Intersubjectivity and Encroachment

CFS Lecture by Sara Heinämaa, Professor of Philosophy, University of Jyväskylä, Finland

Vice President of the Philosophical Society of Finland

Intersubjectivity and Encroachment: Existential-Phenomenological analyses by Merleau-Ponty and Beauvoir

Abstract: The paper explicates two arguments about intersubjectivity that Merleau-Ponty develops in the 1940s on the basis of his reading of Simone de Beauvoir's early novels She Came to Stay (1943) and The Blood of the Others (1945). The first argument concerns the facticity and singularity of human relations. It is mainly targeted against Sartre's analysis of the Gaze or Look, but in principle it questions all approaches that operate on an abstract level of ideas and concepts, talk about otherness in general, and bypass the critical-reflective question about their own factic grounds.

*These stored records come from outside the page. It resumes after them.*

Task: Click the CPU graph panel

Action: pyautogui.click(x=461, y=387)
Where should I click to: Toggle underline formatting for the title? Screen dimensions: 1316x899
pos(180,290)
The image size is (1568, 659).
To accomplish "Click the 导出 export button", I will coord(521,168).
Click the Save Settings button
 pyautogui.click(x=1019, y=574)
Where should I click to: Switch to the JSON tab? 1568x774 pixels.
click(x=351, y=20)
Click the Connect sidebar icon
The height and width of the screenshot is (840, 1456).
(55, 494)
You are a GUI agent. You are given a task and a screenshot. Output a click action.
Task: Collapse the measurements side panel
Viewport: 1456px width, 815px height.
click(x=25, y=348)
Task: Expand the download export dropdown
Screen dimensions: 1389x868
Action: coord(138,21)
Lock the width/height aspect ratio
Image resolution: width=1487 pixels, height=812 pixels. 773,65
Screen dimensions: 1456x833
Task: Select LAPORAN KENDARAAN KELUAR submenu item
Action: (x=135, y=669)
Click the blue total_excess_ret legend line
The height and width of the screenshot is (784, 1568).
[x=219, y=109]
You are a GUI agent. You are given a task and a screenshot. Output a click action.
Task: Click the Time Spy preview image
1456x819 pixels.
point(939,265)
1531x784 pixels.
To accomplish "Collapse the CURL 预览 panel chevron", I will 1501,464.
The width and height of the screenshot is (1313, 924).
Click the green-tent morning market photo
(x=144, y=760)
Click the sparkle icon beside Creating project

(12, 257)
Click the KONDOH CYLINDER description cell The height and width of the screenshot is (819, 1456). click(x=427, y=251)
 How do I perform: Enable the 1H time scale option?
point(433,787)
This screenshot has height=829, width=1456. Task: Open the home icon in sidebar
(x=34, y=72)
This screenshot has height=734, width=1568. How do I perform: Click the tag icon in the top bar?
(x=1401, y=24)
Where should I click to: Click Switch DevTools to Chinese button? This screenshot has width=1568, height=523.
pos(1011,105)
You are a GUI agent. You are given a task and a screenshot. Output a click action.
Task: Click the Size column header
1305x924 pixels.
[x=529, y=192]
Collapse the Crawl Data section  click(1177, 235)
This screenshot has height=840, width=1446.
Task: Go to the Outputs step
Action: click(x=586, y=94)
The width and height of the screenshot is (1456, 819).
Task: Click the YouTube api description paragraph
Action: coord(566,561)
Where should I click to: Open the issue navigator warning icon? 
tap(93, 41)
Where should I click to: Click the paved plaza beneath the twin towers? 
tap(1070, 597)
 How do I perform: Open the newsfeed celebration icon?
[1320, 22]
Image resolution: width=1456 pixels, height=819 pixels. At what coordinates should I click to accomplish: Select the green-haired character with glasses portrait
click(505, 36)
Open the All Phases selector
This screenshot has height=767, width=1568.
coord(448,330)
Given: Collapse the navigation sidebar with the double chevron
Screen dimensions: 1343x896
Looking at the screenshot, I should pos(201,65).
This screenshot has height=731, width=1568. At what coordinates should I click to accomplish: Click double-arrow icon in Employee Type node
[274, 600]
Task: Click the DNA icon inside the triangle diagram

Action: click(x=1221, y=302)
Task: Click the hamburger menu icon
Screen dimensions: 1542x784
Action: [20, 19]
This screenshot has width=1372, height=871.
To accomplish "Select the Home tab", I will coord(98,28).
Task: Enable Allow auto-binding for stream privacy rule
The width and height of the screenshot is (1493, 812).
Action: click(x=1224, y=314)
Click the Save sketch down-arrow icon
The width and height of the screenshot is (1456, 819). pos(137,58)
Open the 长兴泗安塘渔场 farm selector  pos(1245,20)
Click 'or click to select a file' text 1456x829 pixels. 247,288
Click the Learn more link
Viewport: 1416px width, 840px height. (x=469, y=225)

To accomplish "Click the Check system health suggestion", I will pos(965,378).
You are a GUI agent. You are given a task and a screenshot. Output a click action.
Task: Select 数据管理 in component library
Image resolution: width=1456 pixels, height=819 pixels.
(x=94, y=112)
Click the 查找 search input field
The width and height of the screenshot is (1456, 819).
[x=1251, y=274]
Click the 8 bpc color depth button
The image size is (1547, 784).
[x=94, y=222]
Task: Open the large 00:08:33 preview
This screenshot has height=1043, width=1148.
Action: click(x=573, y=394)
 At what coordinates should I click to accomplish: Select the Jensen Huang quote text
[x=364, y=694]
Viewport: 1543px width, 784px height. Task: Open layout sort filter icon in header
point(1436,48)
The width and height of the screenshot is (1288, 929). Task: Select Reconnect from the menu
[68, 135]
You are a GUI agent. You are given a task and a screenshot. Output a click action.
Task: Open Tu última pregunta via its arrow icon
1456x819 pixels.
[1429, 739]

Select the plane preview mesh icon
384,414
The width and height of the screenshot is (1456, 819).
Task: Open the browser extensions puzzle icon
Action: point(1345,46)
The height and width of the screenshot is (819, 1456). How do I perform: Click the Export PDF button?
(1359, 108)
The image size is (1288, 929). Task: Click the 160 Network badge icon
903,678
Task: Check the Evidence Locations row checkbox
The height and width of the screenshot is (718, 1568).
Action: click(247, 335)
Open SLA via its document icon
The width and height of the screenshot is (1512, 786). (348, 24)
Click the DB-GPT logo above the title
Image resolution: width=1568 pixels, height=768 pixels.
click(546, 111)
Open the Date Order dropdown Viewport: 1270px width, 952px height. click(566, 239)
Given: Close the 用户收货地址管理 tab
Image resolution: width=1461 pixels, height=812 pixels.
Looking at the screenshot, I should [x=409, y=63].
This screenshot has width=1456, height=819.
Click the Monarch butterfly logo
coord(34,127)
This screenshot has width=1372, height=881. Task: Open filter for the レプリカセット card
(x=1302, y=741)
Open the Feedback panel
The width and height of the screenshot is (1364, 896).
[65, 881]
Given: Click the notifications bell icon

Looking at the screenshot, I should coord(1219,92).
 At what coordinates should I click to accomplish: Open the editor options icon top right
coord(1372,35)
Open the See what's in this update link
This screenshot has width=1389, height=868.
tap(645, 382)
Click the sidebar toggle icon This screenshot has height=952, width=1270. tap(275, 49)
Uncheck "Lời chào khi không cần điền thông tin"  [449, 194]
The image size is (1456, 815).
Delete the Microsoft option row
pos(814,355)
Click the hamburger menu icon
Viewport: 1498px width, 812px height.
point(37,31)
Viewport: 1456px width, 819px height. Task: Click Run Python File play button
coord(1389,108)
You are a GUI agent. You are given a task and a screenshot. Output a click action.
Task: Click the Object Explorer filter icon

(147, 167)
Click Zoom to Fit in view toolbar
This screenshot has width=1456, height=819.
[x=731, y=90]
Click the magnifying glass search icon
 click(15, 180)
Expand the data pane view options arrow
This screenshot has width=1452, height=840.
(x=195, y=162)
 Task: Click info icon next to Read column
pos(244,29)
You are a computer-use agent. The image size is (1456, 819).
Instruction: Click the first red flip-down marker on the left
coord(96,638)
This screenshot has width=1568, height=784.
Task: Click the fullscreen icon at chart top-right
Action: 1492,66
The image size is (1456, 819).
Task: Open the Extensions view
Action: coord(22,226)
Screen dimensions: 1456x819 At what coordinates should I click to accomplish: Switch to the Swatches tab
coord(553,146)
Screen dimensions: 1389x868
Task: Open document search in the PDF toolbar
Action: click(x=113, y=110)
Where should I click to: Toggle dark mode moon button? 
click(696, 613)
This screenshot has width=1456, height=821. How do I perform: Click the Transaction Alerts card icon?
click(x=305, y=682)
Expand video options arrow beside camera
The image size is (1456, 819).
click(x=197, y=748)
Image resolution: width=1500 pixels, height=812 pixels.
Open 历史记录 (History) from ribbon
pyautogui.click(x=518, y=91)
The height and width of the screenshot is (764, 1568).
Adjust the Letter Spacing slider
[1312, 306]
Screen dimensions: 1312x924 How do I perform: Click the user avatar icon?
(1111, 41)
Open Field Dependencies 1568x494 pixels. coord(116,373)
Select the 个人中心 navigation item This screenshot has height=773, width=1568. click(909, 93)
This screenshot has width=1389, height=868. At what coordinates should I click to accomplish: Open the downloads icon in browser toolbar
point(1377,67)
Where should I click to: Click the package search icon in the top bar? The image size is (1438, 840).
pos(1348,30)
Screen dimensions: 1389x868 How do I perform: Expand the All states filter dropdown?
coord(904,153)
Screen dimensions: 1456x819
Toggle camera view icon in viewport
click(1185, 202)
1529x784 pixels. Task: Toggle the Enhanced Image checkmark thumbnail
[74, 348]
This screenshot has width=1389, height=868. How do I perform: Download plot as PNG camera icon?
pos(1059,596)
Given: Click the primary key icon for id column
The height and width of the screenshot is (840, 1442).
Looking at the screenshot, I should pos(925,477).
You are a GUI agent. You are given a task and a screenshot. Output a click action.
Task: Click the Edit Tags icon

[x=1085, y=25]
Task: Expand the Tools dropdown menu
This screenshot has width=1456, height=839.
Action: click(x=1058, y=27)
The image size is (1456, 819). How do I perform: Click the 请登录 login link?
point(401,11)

The second argument concerns the conative character of our mutual entanglement or "intertwinement" in the world. It challenges the epistemic preconception according to which all human relations are fundamentally or exclusively cognitive in character, and contends instead that our interconnectedness is ultimately conative in nature, instituted in worldly actions and in desires and volitions, expressed in speech. The paper explicates these two arguments put forward by Merleau-Ponty in the 1940s, clarifies their contents, forms, goals and sources, and at the same time studies their indebtedness to Beauvoir's early literary-philosophical experiments.